Youth unemployment seriously harms the economy as it hampers labor participation and skill development and lead to more social problems and ill-health in the long run, European Central Bank President Mario Draghi said.

In an interview to the British daily, The Guardian, Draghi said, “In many countries the labor market is set up to protect older “insiders” – people with permanent, high paid contracts and shielded by strong labor laws.”

“The side effect is that young people are stuck with lower-paid, temporary contracts and get fired first in crisis times,” he said, according to the transcript published on the ECB website on Friday.

Employers are also reluctant to invest in young people, so the incomes of this generation stay lower over their lifetime, he added.

The interview was conducted before the bank announced a raft of stimulus measures for the euro area economy on Thursday, cutting all of its three key interest rates and expanding its asset purchase programme, among others.

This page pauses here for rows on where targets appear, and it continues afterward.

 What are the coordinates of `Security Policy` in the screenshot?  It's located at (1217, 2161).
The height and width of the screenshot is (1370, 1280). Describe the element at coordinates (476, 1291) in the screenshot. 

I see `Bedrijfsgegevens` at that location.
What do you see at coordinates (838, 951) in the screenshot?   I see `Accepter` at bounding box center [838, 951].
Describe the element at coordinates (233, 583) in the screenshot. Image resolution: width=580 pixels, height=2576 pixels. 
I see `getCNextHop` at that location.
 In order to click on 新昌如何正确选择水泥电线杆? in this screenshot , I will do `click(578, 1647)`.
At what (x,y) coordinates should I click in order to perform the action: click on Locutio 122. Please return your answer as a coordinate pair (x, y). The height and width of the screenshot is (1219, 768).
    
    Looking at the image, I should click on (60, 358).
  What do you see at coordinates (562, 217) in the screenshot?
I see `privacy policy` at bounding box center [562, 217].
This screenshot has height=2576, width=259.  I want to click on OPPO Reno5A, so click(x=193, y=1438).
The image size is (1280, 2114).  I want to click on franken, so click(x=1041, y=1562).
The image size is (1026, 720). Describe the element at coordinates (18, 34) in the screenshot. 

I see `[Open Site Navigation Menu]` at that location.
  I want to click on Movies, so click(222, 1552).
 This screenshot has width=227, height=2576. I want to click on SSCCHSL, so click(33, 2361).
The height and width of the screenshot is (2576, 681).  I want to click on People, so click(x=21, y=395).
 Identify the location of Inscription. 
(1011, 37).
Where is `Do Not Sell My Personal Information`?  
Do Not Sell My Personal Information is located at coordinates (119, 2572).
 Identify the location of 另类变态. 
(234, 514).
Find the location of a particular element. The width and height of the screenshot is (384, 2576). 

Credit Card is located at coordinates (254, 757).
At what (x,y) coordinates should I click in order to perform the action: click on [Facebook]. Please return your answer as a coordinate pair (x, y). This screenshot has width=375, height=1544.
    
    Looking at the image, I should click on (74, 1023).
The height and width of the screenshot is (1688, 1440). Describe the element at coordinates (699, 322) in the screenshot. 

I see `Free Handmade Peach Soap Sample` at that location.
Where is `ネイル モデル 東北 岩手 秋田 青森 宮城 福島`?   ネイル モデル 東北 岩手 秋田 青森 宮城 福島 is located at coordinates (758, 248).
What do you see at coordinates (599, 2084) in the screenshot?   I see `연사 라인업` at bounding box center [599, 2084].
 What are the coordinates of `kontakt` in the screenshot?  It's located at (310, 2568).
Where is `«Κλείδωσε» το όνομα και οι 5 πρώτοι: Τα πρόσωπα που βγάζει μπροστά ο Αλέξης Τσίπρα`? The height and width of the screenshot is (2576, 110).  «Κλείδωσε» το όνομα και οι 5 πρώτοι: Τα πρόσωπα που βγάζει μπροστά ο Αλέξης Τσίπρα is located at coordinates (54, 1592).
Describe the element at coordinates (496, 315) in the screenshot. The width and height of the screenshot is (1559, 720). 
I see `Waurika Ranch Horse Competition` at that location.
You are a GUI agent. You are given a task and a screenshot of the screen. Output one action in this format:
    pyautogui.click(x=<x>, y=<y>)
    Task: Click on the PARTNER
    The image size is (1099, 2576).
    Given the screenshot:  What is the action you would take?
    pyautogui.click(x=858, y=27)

What might be the forces at work here – demographics / changing workplaces / fiscal-monetary policy – that mean that young adults appear to be receiving little of the rewards of two and half decades of average economic growth?

“Nobody stays young forever,” Draghi said. “The crucial question is whether a person can participate fully in the economy over his or her life-time – get a good education, find a job, buy a home for the family.”

He expressed concern that the increasing inequality might prevent people from participating in economic growth and urged authorities to explore the problem carefully.

As a central bank, the ECB aims to maintain price stability that prevents unfair distribution of wealth, he said.

“Wealth creation isn’t a zero sum game,” Draghi said. “What matters is that young people, as they move through life, have the opportunities to build up wealth, too.”